» Problem details: From the entries below, return exactly the lines beginning at the one that contains "This screenshot has height=868, width=1389." and ending at the one that contains "1561x784 pixels.", both of them included, and only those lines.

» Records supplied:
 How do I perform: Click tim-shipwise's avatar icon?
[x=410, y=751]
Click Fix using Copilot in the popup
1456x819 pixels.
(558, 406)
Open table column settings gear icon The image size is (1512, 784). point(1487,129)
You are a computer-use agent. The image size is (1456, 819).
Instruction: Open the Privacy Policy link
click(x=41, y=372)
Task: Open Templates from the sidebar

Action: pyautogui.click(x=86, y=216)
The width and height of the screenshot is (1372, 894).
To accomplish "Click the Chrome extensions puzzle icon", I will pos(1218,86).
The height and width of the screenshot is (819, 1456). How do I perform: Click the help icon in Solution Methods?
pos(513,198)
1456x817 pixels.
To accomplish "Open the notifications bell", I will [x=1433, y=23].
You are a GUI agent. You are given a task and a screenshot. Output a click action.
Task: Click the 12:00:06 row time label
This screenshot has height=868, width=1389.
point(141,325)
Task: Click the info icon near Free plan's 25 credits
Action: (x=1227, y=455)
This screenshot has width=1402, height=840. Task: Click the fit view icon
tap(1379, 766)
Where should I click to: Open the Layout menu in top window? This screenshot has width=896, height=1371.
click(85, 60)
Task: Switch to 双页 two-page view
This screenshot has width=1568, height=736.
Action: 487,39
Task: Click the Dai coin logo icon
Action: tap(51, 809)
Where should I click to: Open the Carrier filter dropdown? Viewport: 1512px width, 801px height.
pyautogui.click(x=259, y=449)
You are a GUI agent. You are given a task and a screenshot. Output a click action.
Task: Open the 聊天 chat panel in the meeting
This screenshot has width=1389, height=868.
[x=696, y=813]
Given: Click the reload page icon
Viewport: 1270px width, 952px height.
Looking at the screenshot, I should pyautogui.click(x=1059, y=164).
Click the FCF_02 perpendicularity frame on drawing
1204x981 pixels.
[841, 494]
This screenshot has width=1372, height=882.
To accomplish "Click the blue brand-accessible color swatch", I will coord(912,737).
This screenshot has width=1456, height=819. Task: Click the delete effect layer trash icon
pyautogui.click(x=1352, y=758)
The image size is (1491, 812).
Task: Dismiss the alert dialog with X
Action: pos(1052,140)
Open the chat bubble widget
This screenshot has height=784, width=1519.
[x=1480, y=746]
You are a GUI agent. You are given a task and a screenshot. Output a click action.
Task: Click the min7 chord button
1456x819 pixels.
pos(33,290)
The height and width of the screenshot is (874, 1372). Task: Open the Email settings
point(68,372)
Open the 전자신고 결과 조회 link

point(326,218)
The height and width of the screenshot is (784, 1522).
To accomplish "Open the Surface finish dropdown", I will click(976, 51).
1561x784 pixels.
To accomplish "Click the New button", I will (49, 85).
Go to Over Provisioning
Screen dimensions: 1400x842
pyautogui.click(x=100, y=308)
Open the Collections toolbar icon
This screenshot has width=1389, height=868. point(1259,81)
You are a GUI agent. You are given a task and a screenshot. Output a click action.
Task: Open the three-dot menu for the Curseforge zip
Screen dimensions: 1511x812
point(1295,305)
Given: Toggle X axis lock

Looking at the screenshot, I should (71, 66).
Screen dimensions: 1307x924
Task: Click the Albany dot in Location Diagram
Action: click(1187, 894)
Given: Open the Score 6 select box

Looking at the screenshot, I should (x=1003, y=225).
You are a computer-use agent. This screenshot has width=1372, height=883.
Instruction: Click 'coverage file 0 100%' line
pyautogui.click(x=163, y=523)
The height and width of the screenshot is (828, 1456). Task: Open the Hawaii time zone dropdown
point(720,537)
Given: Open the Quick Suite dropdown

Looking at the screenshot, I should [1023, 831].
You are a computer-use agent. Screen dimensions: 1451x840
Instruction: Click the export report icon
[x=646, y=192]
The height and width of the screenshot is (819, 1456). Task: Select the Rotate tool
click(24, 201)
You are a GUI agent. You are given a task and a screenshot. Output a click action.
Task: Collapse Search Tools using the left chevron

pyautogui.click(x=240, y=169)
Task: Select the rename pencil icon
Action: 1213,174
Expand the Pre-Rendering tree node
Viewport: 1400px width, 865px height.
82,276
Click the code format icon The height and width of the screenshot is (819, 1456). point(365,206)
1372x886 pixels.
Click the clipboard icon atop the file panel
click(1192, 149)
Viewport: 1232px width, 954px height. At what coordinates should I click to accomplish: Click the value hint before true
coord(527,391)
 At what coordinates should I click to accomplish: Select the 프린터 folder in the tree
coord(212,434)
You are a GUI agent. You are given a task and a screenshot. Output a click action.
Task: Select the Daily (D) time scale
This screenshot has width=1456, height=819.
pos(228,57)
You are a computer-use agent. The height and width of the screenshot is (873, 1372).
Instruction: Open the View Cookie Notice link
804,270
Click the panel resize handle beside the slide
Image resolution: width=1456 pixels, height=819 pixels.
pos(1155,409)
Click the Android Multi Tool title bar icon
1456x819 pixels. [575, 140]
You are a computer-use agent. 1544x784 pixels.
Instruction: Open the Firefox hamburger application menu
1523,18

» Output for this exercise:
This screenshot has height=868, width=1389.
point(141,325)
Task: Click the info icon near Free plan's 25 credits
Action: (x=1227, y=455)
This screenshot has width=1402, height=840. Task: Click the fit view icon
tap(1379, 766)
Where should I click to: Open the Layout menu in top window? This screenshot has width=896, height=1371.
click(85, 60)
Task: Switch to 双页 two-page view
This screenshot has width=1568, height=736.
Action: 487,39
Task: Click the Dai coin logo icon
Action: tap(51, 809)
Where should I click to: Open the Carrier filter dropdown? Viewport: 1512px width, 801px height.
pyautogui.click(x=259, y=449)
You are a GUI agent. You are given a task and a screenshot. Output a click action.
Task: Open the 聊天 chat panel in the meeting
This screenshot has width=1389, height=868.
[x=696, y=813]
Given: Click the reload page icon
Viewport: 1270px width, 952px height.
Looking at the screenshot, I should pyautogui.click(x=1059, y=164).
Click the FCF_02 perpendicularity frame on drawing
1204x981 pixels.
[841, 494]
This screenshot has width=1372, height=882.
To accomplish "Click the blue brand-accessible color swatch", I will coord(912,737).
This screenshot has width=1456, height=819. Task: Click the delete effect layer trash icon
pyautogui.click(x=1352, y=758)
The image size is (1491, 812).
Task: Dismiss the alert dialog with X
Action: pos(1052,140)
Open the chat bubble widget
This screenshot has height=784, width=1519.
[x=1480, y=746]
You are a GUI agent. You are given a task and a screenshot. Output a click action.
Task: Click the min7 chord button
1456x819 pixels.
pos(33,290)
The height and width of the screenshot is (874, 1372). Task: Open the Email settings
point(68,372)
Open the 전자신고 결과 조회 link

point(326,218)
The height and width of the screenshot is (784, 1522).
To accomplish "Open the Surface finish dropdown", I will click(976, 51).
1561x784 pixels.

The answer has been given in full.